* _Tasks_:
[1] From the reservation voting article below, output the passage from "It’s a 20-mile" up to and including "size of Connecticut.", word for word.
[2] Answer these questions using the reservation voting article below:
(a) How many people live in Birney?
(b) How long is the drive from Wandering Medicine's home to Forsyth?
(c) Where is Four Directions based?
[3] In one to three sentences, explain why the plaintiffs in the reservation voting article below want satellite-voting offices on the reservations, using the reasons the article gives.

Excerpt provided START

Election 2012


Below are some highlights of my coverage of the 2012 election for Montana Public Media. The complete list of my stories for the site can be found at http://www.montanapublicmedia.org/?s=ketti+wilhelm




Reservation voters press lawsuit over rural election services

By  on December 17, 2012
Updated December 31, 2012

Mark Wandering Medicine lives in the village of Birney, located just south of Montana’s sprawling Northern Cheyenne Indian Reservation. His hometown of 108 souls is surrounded by working cattle ranches, sagebrush-covered hillsides and the occasional marker commemorating battles in America’s Indian Wars.

It’s a 20-mile drive from Wandering Medicine’s home to Lame Deer, the nearest town, and a 92-mile drive from his front door to Forsyth, the seat of government in Rosebud County, which covers an area the size of Connecticut.

Those distances are at the heart of a federal lawsuit filed by Wandering Medicine and others who want officials in Rosebud and two other Montana counties to create satellite-voting offices on several of the state’s large and remote rural reservations.

They say that would allow tribal members to take advantage of state law that allows Montanans to register late and vote before Election Day.

“There’s inequitable access to voting for tribal members in Montana,” says Bret Healy, a consultant with Four Directions, a South Dakota-based group that helped pay for the lawsuit. “One of the real inequities is for late registration. You have to do that in person at the county courthouse.”

Excerpt provided END
Input data START

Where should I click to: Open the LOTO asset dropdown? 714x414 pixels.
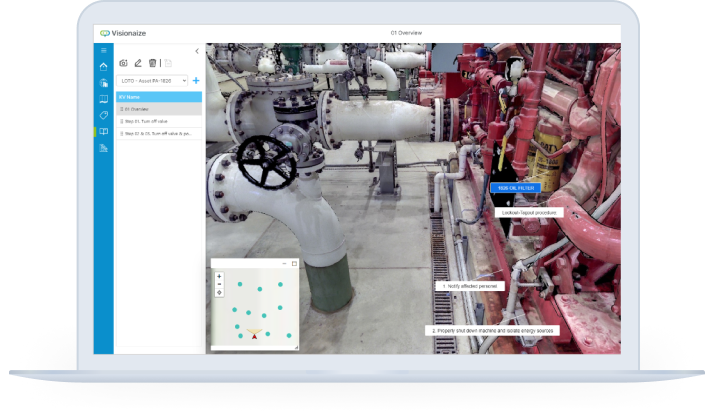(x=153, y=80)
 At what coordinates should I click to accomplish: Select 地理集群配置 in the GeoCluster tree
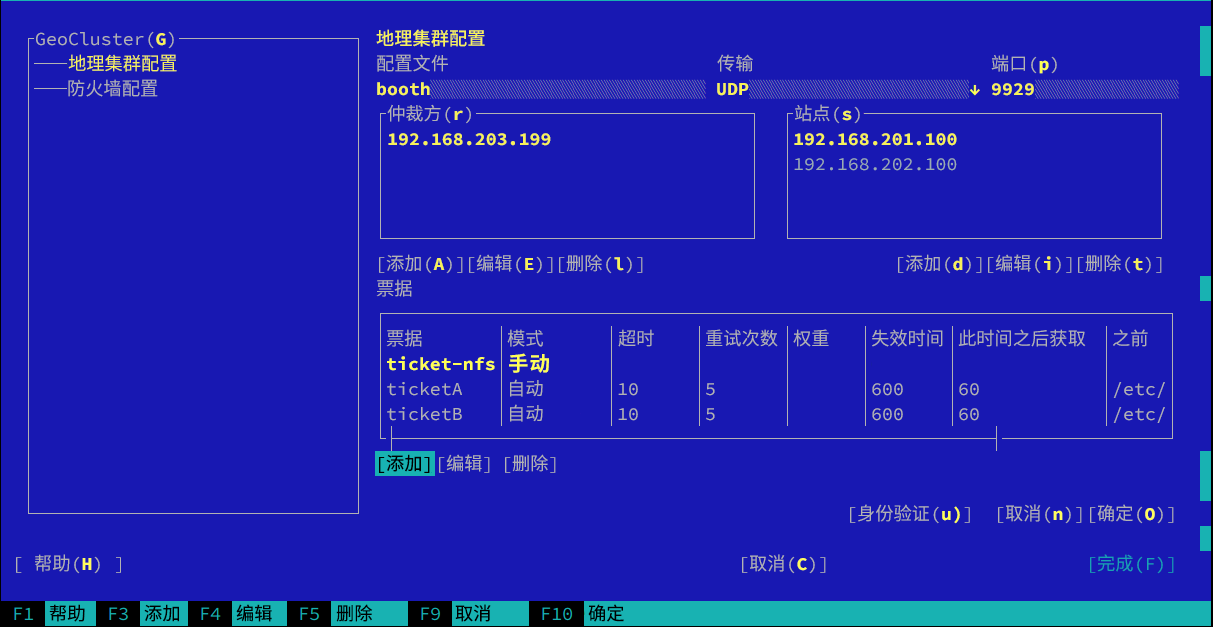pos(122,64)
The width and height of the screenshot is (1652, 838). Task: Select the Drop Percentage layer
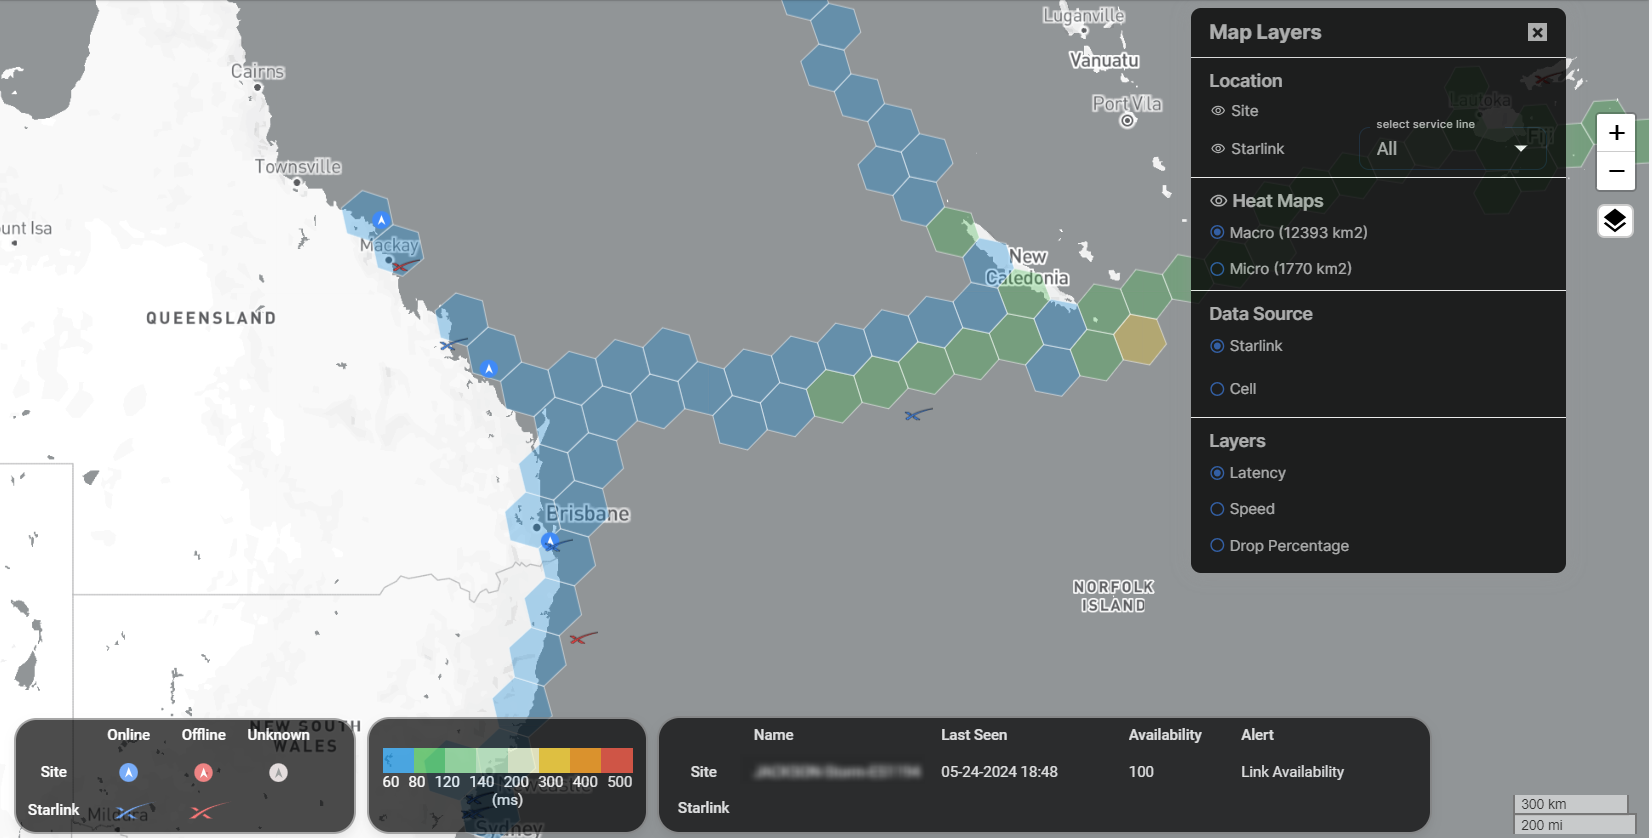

Input data END

* _Replies_:
[1]
It’s a 20-mile drive from Wandering Medicine’s home to Lame Deer, the nearest town, and a 92-mile drive from his front door to Forsyth, the seat of government in Rosebud County, which covers an area the size of Connecticut.

[2]
(a) 108
(b) 92 miles
(c) South Dakota

[3] Satellite offices would let tribal members use the state law that allows Montanans to register late and vote before Election Day. Late registration has to be done in person at the county courthouse, which can be far away. For Wandering Medicine, the courthouse in Forsyth is 92 miles from his front door.